Seit dem Jahr 1545 gab es aus dem Fischgraben Frischfisch zu kaufen. Die Zunft der Augsburger Stadtfischer betrieb diesen Fischmarkt in bester Altstadtlage. Im Stadtgraben wurden in Senkkästen Lebendfische aus Bächen, Flüssen, Teichen und Seen einer weiten Region um Augsburg für die Hausfrauen bereitgehalten. Bis zu 17 Fischarten vom Lachs bis zur Brachse umfasste um 1880 das Angebot. 39 Fischkästen wurden von Wasser durchspült. Jeder Kasten war 1,46 mal 1,46 Meter groß und reichte bis zum Grund des einen Meter tiefen Stadtgrabens. Die Fische wurden erst beim Kauf mit dem Kescher frisch aus dem Wasser geholt. Tische zum küchenfertigen Vorbereiten der Fische standen bereit. Unter überstehenden Dächern und in kleinen Räumen – den Fischmarkt-Lokalitäten – deponierten die Verkäuferinnen Waagen, Kescher und sonstige Utensilien.

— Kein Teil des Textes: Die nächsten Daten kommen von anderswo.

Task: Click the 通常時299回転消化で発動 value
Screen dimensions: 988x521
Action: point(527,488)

Das Barfüßertor schaute bis zu seinem Abbruch 1825 in den Fischmarkt. Der hohe Chor der Barfüßerkirche überragt ihn noch immer. Über die daran anschließende zweibogige Barfüßerbrücke rollt der Verkehr. Auf die Brückenbogen blickt man vom Barfüßer-Café aus. Der Fischmarkt wurde im Oktober 1930 nach der Eröffnung des Stadtmarktes geschlossen. Zum Sortiment auf dem Stadtmarkt gehört seither auch Frischfisch.

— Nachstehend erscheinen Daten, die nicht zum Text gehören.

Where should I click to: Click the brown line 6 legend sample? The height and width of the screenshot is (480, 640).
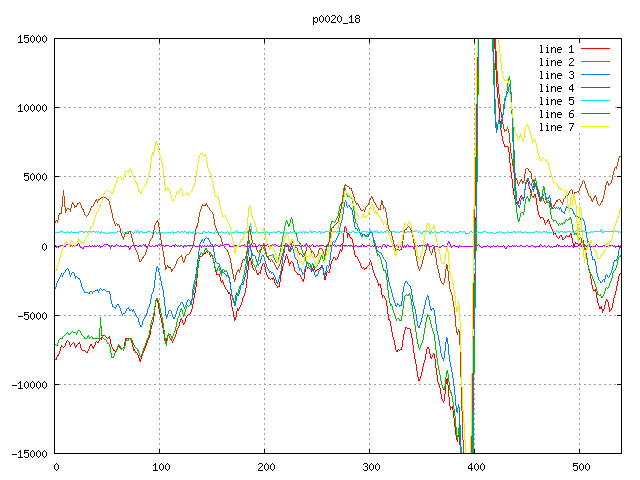click(596, 114)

Die letzten Fotos vom traditionsreichen Markt für Lebendfisch entstanden kurz vor der Schließung. Ab 1930 blieb der Zugang östlich der Barfüßerkirche verschlossen. Die verlassenen Fischmarkt-Lokalitäten verkamen, das Areal blieb jahrzehntelang sich selbst überlassen. Erst mit der Einrichtung der Besinnungsinsel begannen die Renovierung und Kultivierung. Derzeit „kümmern“sich Biber um die Anpflanzungen. Seit Juli 2017, ungestört von Gästen, fällten sie Bäume und Sträucher.